The first Forbidden Planet began life in 1978 as a small store in Denmark Street. Visitors to the store included Stan Lee, Neil Gaiman, Alan Moore and Douglas Adams. When Adams attempted to attend a signing for the first The Hitchhiker's Guide to the Galaxy book in 1979, the queue to the shop was so long that Adams thought a demonstration was taking place elsewhere. As the scope of the store expanded beyond comics to embrace film and television, a second store was opened just around the corner on St Giles High Street. The store's success led to overcrowding, necessitating a move to much larger premises on New Oxford Street.

=== Expansion ===
The original partners, in addition to improving their London store, opened Forbidden Planet New York in 1981.

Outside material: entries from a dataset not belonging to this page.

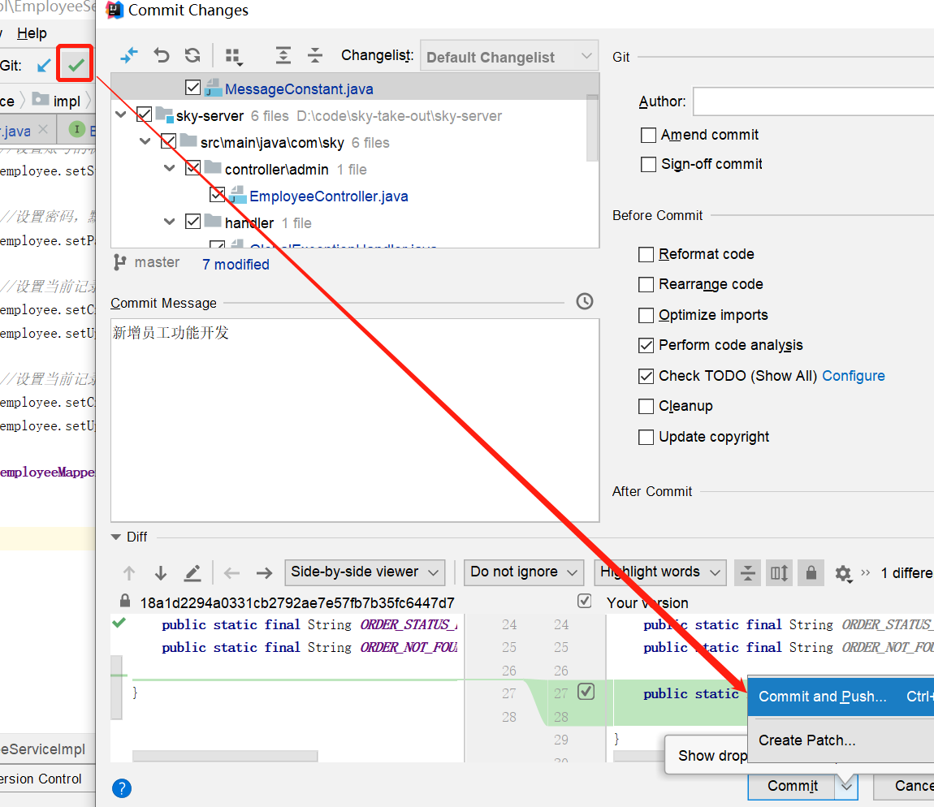The height and width of the screenshot is (807, 934).
Task: Click the Expand All icon in toolbar
Action: coord(283,55)
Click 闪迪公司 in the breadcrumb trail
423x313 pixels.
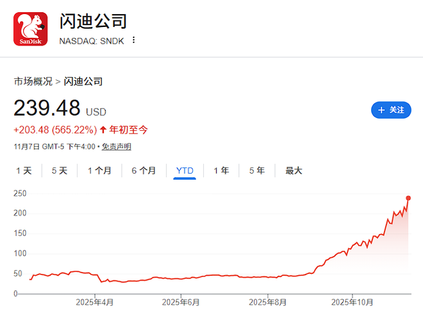(83, 81)
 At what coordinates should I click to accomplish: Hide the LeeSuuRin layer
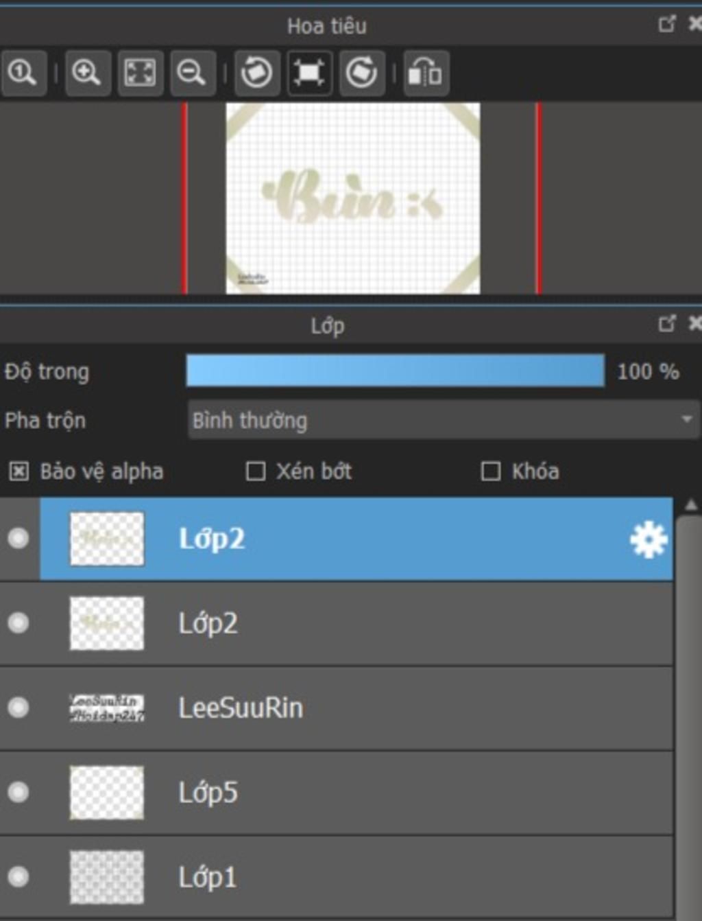tap(19, 708)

Landau, Lake, and Luckman later paired with James Hamilton and Kenny Penman to open other stores. Penman and Hamilton were owners of one of the UK's oldest comics and SF stores, Science Fiction Bookshop, in Edinburgh, which had opened under previous owners in 1975.

=== The split ===
In 1992/1993, the original chain split into two firms, called Forbidden Planet and Forbidden Planet Scotland. Landau retained control of the London Forbidden Planet locations, and Lake helped form Forbidden Planet Scotland (later renamed Forbidden Planet International). Luckman, meanwhile, took over ownership of the New York City location.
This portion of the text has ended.